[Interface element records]
++++

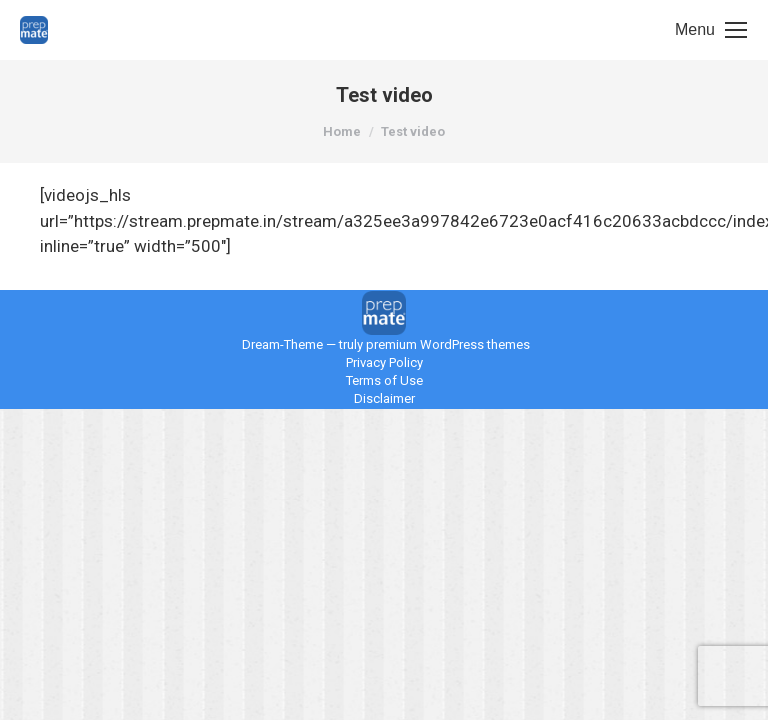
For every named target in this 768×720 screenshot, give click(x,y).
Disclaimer (384, 398)
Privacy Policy (384, 362)
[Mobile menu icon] (711, 30)
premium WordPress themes (448, 344)
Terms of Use (384, 380)
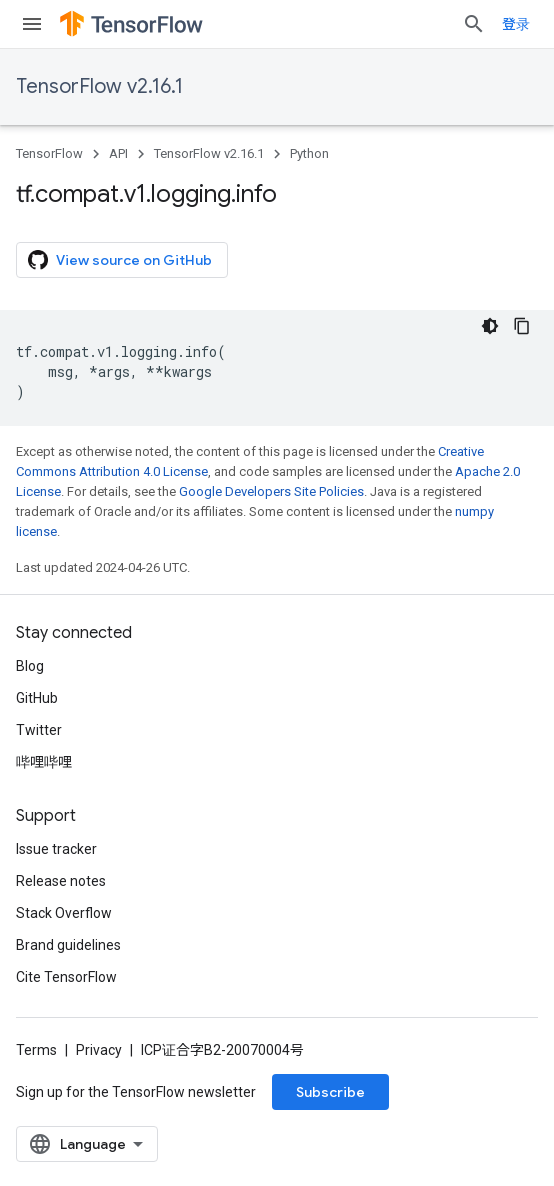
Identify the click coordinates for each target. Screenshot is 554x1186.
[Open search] (474, 24)
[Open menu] (32, 24)
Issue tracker (56, 849)
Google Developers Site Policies (271, 491)
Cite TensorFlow (66, 977)
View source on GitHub (120, 260)
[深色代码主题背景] (490, 326)
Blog (30, 666)
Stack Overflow (64, 913)
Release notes (61, 881)
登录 (516, 24)
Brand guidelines (68, 945)
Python (309, 153)
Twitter (39, 730)
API (118, 153)
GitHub (37, 698)
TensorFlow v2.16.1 (99, 86)
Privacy (99, 1050)
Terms (36, 1050)
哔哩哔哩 (44, 762)
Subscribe (330, 1092)
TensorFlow (49, 153)
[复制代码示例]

++++

[INSTRUCTIONS FOR THE TASK]: Copy out, without changes, the stretch of lines from the one containing "Release notes (61, 881)" through the last line.

[RESULT FOR THIS TASK]:
Release notes (61, 881)
登录 (516, 24)
Brand guidelines (68, 945)
Python (309, 153)
Twitter (39, 730)
API (118, 153)
GitHub (37, 698)
TensorFlow v2.16.1 (99, 86)
Privacy (99, 1050)
Terms (36, 1050)
哔哩哔哩 (44, 762)
Subscribe (330, 1092)
TensorFlow (49, 153)
[复制代码示例]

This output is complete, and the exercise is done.